É assassinado quem morre
de fome num país rico
990 | Tempo Comum | 5ª Semana | Marcos 8,1-10
O episódio de hoje é uma provocativa lição de
economia política, centrada em dois princípios gêmeos: a compaixão e o
companheirismo. A segunda distribuição de alimento ao povo faminto, conhecida
como multiplicação dos pães, além de ser uma lição de solidariedade econômica
popular, é uma lição de reforço na formação dos discípulos e discípulas, ainda
reticentes diante da novidade do Evangelho.
Não
quero chocar ninguém, porém precisamos reconhecer que o núcleo deste
acontecimento não é a multiplicação milagrosa de pães e peixes, e sim a
distribuição solidária e justa de alimentos a quem deles tem necessidade. Isso
fica claro quando Jesus, chamando os discípulos, diz: “Tenho compaixão dessa
multidão, porque faz três dias que está comigo e não tem nada para comer”.
E
não se trata de cidadãos plenos, de gente que pertence ao povo judeu, mas de
estrangeiros, ou pagãos. Para Jesus, aqueles que os judeus consideravam
malditos, impuros, cães, são os pobres, muito queridos de Javé. Por isso, este
segundo relato de distribuição de alimentos aos famintos é guiado pelo tema da
acolhida e do socorro aos que “vieram de longe” e são excluídos do judaísmo.
Ao
que parece, distribuindo fartamente pães e peixes Jesus também enfrenta e
contesta o jejum ritual pregado e praticado pelos fariseus, especialmente
quando estamos diante do jejum ou da fome impostas ao povo. Quando a fome é
concreta, o jejum, por mais piedoso que seja, deve ser superado pela partilha e
pelo atendimento às necessidades humanas, para que haja pão em todas as mesas,
e para que haja festa.
Os
discípulos, apegados aos seus princípios e costumes, mas também contaminados
pela ideologia do mercado que grita “Menos Estado, mais Mercado!), ficam confusos:
não veem no deserto ou na “lei do mercado” nenhuma possibilidade de encontrar
meios e recursos para saciar a fome do povo. O Mercado não conhece a compaixão!

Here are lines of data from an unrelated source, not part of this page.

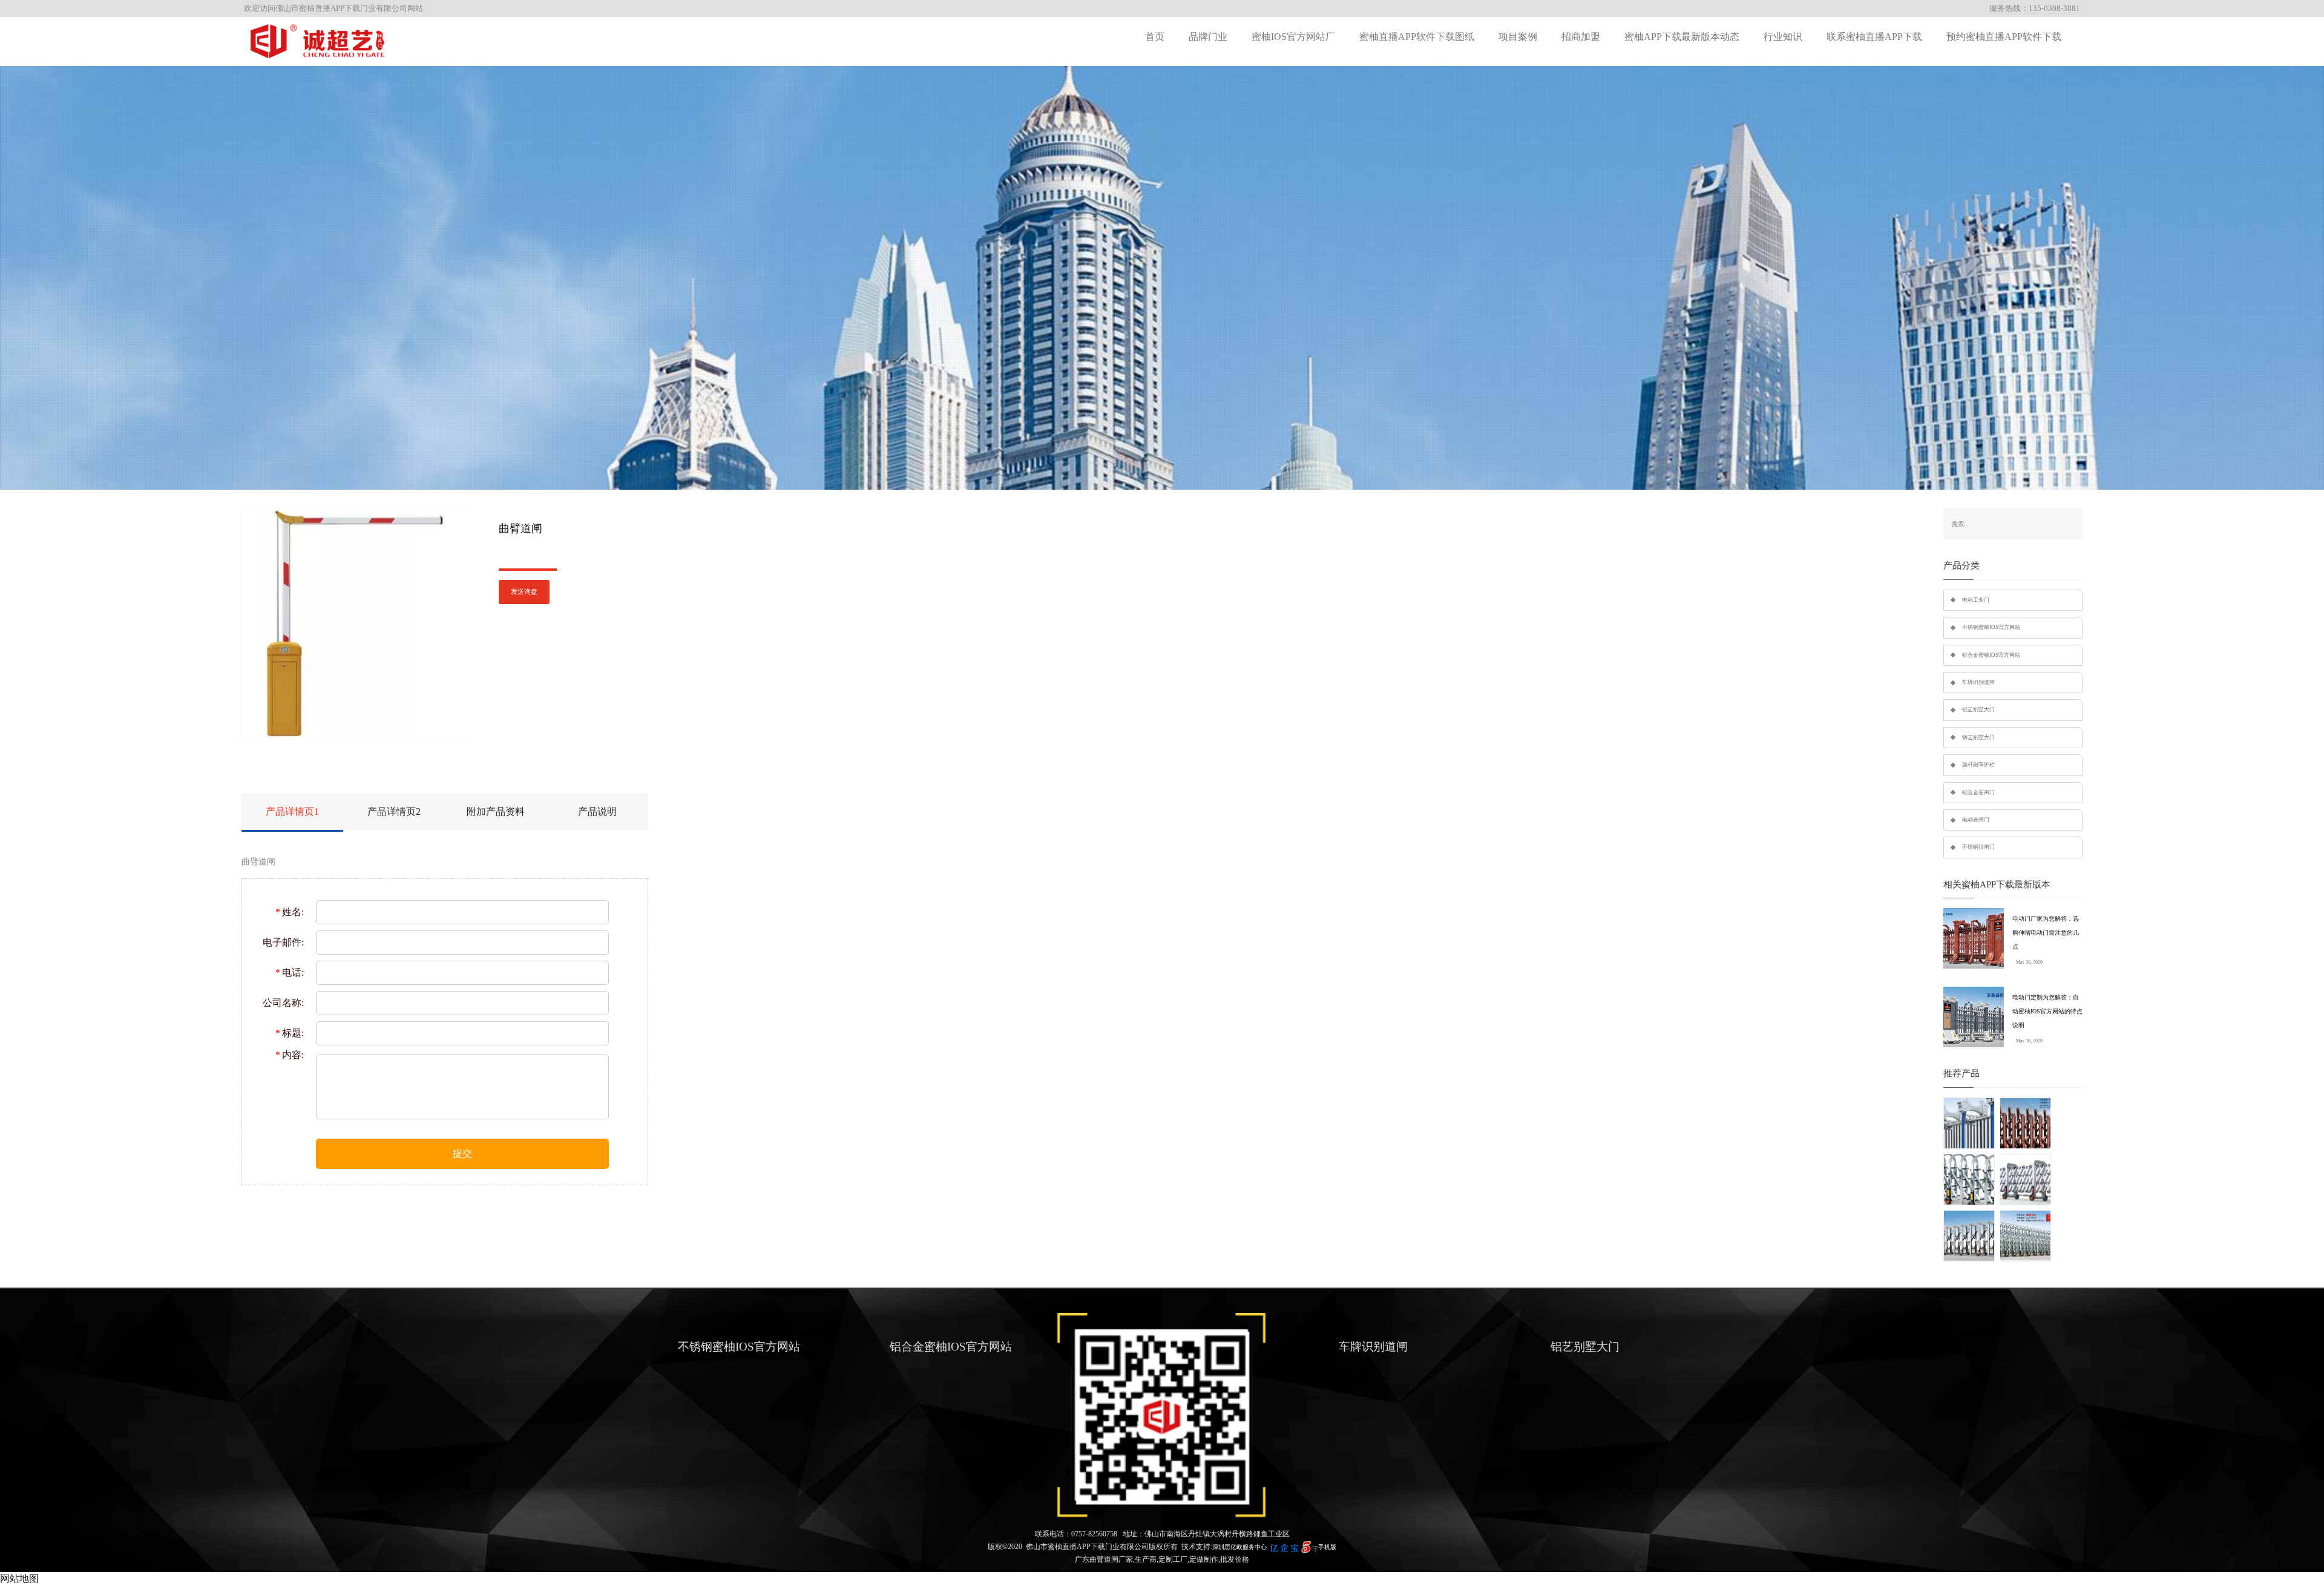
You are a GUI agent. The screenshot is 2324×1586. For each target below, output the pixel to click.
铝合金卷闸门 (1978, 792)
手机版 (1327, 1547)
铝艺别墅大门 (1978, 709)
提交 (462, 1153)
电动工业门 (1975, 600)
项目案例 (1517, 36)
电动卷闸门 (1975, 820)
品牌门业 (1208, 36)
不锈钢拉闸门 (1978, 847)
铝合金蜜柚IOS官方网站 (1991, 655)
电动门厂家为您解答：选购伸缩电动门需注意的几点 (2045, 932)
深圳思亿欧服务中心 (1239, 1547)
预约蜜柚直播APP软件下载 (2003, 36)
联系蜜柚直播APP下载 (1874, 36)
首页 (1154, 36)
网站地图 (19, 1578)
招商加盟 (1580, 36)
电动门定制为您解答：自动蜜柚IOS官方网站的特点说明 (2047, 1011)
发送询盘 (524, 591)
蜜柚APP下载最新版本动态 (1681, 36)
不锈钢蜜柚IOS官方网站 (1991, 627)
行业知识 (1783, 36)
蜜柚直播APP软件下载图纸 (1416, 36)
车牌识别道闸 (1978, 682)
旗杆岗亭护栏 (1978, 765)
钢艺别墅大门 (1978, 737)
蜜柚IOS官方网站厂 (1293, 36)
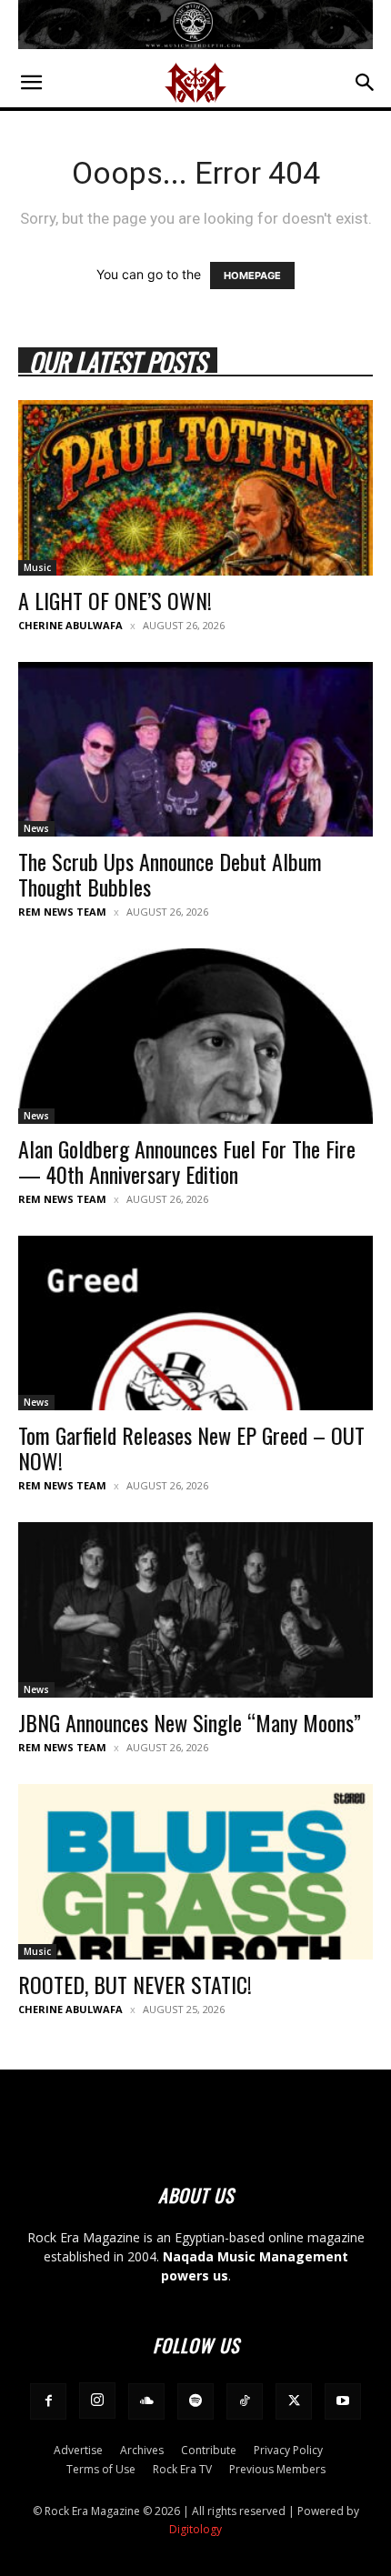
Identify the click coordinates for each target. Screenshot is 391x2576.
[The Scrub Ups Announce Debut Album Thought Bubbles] (195, 749)
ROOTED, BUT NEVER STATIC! (135, 1984)
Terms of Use (100, 2469)
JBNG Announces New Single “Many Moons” (189, 1722)
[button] (31, 82)
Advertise (78, 2450)
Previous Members (277, 2469)
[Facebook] (48, 2401)
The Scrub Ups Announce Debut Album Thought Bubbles (170, 874)
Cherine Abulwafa (70, 625)
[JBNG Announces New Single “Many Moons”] (195, 1610)
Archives (142, 2450)
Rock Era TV (182, 2469)
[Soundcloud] (146, 2401)
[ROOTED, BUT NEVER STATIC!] (195, 1872)
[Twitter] (294, 2401)
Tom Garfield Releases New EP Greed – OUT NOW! (191, 1447)
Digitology (195, 2529)
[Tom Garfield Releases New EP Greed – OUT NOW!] (195, 1323)
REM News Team (62, 911)
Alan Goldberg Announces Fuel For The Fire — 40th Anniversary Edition (187, 1161)
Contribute (208, 2450)
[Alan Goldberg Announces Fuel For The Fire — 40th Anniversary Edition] (195, 1036)
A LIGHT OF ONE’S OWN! (115, 600)
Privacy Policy (288, 2450)
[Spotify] (195, 2401)
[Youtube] (343, 2401)
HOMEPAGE (252, 275)
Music (37, 567)
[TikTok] (244, 2401)
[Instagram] (97, 2400)
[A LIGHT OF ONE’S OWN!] (195, 488)
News (36, 828)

A lição de Jesus é mais do que
clara: a satisfação econômica das massas empobrecidas passa pela economia do
dom, ou da partilha. A vontade do Deus não é o jejum, mas a abundância de pão
para todos mediante a partilha e o companheirismo. Deixar alguém morrer de fome
num país com imensas riquezas equivale a um assassinato.
Sugestões para a meditação
Releia o
texto dando atenção à atitude e às palavras de Jesus diante das necessidades do
povo e à reação dos discípulos
Você
consegue perceber qual é o segredo ou o dinamismo que desabrocha na abundância
de alimento para todos?
Você acha
correto dizer “só Jesus pode dar uma solução” quando ele começa perguntando
“quantos pães vocês têm”?
Como esta
ação de Jesus, e as lutas atuais pelo direito à alimentação, se relacionam com
a Eucaristia?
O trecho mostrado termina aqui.